My latest creation uses a CD storage box. It holds a total of 3qts of water.
I usually put in 2 qts (half Gallon) and it does very well. The box is designed with an inner lip that fits up into the lid, I am guessing this was for dust control, but it keeps splashing water in well.
I have rigged a small air stone that I run using a small pump and an a/c inverter.
This thing works wonders, I often pick fish up while on my sales route, and sometimes it is hours untill I get home.
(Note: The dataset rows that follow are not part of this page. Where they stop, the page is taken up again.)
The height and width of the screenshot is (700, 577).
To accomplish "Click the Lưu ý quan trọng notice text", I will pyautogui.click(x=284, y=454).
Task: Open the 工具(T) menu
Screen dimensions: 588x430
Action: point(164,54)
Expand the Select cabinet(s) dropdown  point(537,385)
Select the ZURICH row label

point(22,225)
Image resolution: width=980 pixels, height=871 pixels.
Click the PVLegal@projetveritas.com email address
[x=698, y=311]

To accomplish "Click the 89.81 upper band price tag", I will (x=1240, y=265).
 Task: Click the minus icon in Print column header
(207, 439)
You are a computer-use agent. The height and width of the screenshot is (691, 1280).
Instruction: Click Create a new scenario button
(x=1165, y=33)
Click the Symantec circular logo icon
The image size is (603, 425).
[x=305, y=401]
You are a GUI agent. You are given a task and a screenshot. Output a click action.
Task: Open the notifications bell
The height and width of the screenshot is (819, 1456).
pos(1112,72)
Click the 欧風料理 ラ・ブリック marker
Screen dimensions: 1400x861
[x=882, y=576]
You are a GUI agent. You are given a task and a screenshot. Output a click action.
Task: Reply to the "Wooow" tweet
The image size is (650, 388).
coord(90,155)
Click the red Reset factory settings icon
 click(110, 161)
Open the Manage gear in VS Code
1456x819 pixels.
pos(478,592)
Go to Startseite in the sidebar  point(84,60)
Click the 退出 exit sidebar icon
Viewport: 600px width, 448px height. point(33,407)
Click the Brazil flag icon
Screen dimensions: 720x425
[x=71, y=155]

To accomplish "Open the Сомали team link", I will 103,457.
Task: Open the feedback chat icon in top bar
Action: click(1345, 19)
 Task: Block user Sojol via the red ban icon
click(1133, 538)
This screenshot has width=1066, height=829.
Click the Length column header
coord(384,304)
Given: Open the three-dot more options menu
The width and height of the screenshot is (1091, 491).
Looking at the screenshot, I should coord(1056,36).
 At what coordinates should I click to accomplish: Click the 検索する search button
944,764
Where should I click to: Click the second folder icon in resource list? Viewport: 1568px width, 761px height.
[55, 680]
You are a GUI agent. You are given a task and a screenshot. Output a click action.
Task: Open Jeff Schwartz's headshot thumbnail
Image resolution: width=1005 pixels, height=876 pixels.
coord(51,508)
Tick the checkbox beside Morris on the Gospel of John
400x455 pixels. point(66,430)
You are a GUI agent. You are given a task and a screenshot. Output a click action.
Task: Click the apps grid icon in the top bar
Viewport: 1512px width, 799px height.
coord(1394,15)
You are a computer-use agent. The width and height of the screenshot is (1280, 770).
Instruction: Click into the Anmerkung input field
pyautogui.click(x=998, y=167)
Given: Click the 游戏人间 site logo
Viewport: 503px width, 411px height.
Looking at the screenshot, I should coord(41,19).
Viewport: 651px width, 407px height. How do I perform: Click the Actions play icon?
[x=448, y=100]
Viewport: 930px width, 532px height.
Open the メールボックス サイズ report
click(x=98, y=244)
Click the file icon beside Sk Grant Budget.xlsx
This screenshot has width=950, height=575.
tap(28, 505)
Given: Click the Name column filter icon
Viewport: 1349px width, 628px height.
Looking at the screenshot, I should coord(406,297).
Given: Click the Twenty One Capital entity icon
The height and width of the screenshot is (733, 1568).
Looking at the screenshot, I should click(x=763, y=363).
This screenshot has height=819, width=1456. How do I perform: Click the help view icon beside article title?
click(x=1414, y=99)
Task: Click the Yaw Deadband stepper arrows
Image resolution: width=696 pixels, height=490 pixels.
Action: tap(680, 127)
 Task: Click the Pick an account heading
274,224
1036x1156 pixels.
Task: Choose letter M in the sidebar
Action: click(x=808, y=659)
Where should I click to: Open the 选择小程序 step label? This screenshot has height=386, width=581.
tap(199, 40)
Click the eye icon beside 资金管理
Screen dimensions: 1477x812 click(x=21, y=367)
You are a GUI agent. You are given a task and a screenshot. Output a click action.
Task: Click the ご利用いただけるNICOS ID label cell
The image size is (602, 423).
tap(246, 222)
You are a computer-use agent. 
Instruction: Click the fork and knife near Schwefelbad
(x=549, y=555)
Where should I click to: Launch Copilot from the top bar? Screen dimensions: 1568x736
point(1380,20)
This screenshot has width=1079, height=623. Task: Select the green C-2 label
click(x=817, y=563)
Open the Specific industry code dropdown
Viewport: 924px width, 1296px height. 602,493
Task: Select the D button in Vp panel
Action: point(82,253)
I have rear heat and a/c in my vehicle, so I try my best to keep the temp that way.

Not the normal DIY, but hey, it works fer me :lol:


----------



## badxgillen (Aug 20, 2010)

*nice*

super sweet...its probably better than the way they were shipped in the first place..i bet you could put in a plastic tray for a devider if needed.i like it alot..thank for sharing.


----------



## zof (Apr 23, 2010)

You could probably pick up one of those small heaters meant for betta tanks for the winter time, I doubt they draw much power.

BTW cool idea


----------



## shadetreeme (Oct 11, 2010)

Thanks.... I actually have one of those flat heaters, but my inverter only has one plug :-(

Here is a shot of it in use today...... how many fish do you see???


----------



## SinCrisis (Aug 7, 2008)

6.

Also, nice setup, can you post more pictures from different angles?


----------



## shadetreeme (Oct 11, 2010)

LOL didn't think you would see the little guy.... :-D
It is at my friends place now.... I dropped these guys off with him at work today.


----------



## zof (Apr 23, 2010)

shadetreeme said:


> Thanks.... I actually have one of those flat heaters, but my inverter only has one plug :-(



Power strip , since its inverting out to ac you should be fine with a power strip as long as you dont over load it.

How long where these guys in it today?


----------



## shadetreeme (Oct 11, 2010)

I will try the 1 into three plug for next time :-D
They spent about an hour in my car ... then 6-7 hours on his desk then he took them home.
All were happy as of this morning:-D


----------